You can do the dwell time numbers for a coil on a running engine, but it isn't healthy for the engine or coils if you get the numbers wrong.

When I am calibration coils I have a bench test rig the uses a spark plug with a separate ground point for the spark to jump and external power supply, oscilloscope using a probe on the ignition trigger signal from the ECU, and a Current Clamp on the Voltage supply to the coil.

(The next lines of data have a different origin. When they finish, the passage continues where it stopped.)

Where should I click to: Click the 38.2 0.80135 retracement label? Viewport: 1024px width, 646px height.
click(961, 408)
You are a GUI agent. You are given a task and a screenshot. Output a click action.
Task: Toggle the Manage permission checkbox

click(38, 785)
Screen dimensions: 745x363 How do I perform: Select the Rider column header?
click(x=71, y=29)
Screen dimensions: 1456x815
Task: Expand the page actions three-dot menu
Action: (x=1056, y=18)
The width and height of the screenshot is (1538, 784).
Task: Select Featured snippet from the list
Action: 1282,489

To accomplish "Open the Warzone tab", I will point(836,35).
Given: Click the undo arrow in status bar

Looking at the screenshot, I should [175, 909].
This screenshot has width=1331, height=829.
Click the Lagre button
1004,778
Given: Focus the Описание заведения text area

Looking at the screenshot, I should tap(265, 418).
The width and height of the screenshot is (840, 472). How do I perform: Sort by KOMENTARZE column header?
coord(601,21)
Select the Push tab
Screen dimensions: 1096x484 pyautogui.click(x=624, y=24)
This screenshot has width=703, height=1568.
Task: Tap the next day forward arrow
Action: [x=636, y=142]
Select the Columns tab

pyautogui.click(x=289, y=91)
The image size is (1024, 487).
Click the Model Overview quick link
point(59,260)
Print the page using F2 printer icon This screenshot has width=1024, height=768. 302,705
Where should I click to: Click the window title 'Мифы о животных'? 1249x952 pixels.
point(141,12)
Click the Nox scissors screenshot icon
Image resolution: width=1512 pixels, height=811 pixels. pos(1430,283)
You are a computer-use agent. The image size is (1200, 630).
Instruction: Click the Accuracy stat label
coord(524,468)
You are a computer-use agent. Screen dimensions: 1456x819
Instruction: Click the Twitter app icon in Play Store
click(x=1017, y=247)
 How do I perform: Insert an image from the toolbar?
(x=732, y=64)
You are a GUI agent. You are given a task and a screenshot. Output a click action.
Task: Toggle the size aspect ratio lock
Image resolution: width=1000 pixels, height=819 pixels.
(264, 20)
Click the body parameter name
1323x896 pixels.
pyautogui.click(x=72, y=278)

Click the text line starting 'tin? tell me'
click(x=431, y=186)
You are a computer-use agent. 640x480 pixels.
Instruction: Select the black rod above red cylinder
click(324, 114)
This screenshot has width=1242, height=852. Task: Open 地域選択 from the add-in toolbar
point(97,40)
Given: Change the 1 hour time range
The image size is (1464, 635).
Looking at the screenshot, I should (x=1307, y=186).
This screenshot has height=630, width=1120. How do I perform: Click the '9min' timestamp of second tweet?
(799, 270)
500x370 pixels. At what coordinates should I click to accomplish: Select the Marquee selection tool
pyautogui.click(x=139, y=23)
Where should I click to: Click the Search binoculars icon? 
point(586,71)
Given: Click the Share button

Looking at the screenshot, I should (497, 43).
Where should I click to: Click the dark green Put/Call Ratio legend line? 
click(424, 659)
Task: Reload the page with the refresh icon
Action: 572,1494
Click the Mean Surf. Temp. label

I start with a low dwell time (1ms for COP, 2ms for external coils) and supply voltage (8v). This protects the coils from being over dwelled, I then increase the dwell time in the ECU (with the ECU running in test mode to simulate a running engine) watching the current being drawn by the coil, once this starts to fall over or has an obvious knee in the curve, I stop increasing the dwell and bring it back down to about 80% of the time before the knee happens. I then work through a range of voltage to get the dwell curve for the coil.

Hi all,

In this instance, dwell time is not the correct term. What you are looking for is saturation time. The coil stores energy in the form of inductance. You can think of this as a bank of electrical potential energy. The measurement you should be looking at is coil current. If possible, hook up an oscilloscope with an inductive probe (wraps around the wire). Start with a small dwell time as Stephen said and what you should see is a "saw tooth" wave which indicates the current draw increasing as the physical coil saturates. Once the coil saturates fully, the current will no longer increase and will result in a trapezoid shaped wave that will maintain current until the coil burns out.

At this point, you should increase the dwell time slowly (micro-seconds at a time) until you reach this saturation point. The coil won't burn out with slight dwell over saturation, so measure this point and keep your max dwell around 90% of this saturation time.

If you have any questions feel free to ask!